Pixel coordinate grounding data:

***

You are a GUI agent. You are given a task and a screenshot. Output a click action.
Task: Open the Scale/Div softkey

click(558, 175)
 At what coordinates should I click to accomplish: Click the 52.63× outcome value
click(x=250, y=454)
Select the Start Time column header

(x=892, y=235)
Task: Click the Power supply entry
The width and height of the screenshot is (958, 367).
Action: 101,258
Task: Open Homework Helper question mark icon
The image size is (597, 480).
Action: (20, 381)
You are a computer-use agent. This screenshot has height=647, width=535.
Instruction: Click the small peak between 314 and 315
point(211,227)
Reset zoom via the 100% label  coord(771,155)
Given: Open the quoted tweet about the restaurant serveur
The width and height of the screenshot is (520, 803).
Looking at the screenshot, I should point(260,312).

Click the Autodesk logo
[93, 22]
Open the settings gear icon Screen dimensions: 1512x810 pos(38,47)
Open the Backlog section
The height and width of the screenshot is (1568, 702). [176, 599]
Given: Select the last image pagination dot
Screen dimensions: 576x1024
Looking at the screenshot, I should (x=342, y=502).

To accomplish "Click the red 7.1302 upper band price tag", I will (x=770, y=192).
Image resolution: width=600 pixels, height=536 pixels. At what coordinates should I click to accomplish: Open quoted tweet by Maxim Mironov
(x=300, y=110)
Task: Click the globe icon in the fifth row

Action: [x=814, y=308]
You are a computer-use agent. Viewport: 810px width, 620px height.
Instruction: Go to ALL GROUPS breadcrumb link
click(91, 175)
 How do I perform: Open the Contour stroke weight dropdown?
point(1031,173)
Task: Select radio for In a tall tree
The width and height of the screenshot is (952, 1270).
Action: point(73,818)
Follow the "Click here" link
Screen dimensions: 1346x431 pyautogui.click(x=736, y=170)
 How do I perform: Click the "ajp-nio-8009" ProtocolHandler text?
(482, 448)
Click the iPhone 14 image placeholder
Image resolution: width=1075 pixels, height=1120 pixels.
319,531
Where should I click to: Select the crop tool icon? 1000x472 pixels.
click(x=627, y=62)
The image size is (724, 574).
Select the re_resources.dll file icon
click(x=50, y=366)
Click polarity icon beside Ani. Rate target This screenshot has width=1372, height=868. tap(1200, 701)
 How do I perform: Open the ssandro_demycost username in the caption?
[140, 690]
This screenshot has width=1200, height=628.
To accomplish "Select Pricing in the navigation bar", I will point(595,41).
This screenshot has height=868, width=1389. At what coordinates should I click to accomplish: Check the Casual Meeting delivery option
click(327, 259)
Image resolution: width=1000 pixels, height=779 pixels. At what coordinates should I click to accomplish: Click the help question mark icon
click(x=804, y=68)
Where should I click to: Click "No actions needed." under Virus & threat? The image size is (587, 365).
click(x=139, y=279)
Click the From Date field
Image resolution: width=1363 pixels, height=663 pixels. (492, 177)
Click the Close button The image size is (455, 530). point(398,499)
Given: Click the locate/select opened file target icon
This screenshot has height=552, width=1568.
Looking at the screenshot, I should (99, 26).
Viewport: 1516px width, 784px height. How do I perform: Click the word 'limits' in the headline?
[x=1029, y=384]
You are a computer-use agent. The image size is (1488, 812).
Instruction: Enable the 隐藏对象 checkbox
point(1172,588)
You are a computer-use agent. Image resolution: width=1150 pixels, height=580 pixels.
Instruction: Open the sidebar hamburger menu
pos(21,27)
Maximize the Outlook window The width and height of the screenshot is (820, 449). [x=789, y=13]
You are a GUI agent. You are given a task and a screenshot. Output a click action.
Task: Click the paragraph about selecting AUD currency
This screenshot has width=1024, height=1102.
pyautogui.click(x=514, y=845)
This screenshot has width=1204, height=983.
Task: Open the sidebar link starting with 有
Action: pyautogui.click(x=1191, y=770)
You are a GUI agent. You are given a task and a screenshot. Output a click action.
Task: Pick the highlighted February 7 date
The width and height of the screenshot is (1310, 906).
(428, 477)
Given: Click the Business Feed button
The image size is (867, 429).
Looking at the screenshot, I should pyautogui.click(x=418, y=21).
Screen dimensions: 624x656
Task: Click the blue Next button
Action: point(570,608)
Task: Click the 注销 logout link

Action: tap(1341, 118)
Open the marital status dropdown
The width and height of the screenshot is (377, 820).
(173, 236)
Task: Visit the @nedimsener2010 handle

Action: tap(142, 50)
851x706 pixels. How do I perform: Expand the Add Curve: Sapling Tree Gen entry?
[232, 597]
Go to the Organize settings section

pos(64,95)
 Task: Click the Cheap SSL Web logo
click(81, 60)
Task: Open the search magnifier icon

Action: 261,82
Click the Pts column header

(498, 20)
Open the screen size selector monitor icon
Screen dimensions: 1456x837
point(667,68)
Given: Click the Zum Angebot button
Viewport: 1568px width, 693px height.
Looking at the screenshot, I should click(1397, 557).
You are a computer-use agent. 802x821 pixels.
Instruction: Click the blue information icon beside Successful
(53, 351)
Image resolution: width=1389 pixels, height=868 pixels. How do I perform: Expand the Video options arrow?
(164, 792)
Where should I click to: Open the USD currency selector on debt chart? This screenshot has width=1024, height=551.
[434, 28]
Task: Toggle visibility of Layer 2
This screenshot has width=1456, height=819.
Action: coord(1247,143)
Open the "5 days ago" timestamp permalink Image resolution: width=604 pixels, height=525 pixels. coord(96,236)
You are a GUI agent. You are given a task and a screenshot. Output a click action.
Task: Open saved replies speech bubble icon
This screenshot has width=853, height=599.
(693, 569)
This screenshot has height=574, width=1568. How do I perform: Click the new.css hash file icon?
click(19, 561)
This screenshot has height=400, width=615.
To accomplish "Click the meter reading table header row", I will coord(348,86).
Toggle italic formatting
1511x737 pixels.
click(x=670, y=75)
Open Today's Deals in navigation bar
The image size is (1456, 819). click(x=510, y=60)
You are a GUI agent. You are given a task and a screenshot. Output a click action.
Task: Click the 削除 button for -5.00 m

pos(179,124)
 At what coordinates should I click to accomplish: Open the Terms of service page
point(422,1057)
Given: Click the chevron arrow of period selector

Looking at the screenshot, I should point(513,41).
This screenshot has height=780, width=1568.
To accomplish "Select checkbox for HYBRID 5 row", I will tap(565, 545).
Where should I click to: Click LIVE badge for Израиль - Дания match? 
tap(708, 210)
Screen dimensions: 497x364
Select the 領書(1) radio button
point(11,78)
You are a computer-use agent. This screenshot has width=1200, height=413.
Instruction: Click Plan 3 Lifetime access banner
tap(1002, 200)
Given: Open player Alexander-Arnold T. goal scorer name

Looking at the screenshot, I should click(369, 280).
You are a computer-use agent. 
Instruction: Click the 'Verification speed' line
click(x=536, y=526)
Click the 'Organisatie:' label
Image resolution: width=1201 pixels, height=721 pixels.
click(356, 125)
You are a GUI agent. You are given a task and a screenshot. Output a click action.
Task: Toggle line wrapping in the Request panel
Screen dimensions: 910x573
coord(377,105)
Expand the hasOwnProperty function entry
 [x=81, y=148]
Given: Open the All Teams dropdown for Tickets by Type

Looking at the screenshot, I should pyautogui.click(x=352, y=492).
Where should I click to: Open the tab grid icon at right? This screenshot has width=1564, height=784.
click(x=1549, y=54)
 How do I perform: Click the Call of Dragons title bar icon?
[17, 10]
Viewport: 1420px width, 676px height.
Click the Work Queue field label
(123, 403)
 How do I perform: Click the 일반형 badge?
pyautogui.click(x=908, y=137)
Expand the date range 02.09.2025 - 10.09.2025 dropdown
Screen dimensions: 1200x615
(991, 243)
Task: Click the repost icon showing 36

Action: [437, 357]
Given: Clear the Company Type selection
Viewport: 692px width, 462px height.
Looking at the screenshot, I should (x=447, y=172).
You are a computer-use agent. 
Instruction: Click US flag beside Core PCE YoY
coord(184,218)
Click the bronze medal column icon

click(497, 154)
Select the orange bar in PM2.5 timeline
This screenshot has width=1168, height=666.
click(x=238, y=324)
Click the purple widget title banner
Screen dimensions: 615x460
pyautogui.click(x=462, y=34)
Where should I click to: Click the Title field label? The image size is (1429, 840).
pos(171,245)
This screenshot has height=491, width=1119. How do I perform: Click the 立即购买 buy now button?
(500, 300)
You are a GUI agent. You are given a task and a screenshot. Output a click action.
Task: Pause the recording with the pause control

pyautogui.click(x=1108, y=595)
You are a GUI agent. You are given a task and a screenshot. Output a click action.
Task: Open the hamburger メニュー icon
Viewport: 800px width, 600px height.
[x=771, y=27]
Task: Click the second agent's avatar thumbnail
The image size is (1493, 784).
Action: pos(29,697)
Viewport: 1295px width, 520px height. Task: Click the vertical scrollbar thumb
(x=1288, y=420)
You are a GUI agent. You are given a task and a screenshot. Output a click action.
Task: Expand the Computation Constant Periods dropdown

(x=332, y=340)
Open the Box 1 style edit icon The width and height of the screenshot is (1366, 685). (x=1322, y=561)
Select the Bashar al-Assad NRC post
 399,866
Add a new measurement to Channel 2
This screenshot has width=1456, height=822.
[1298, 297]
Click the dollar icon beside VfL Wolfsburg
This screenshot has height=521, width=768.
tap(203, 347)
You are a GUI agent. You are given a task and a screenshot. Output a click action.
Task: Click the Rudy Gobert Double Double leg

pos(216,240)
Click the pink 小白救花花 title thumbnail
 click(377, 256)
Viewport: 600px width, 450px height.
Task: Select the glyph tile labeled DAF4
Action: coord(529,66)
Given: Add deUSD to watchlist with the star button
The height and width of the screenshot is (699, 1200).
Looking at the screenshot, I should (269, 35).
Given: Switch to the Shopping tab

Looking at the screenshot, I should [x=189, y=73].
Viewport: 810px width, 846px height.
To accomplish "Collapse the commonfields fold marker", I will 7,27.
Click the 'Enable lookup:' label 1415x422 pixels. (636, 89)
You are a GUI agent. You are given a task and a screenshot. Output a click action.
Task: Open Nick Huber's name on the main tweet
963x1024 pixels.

***

- _WORK INSTRUCTION_: The expected answer is every line in the data above that carries the string "about".

- _ANSWER TO THE EXERCISE_:
Given: Open the quoted tweet about the restaurant serveur
Task: Click the paragraph about selecting AUD currency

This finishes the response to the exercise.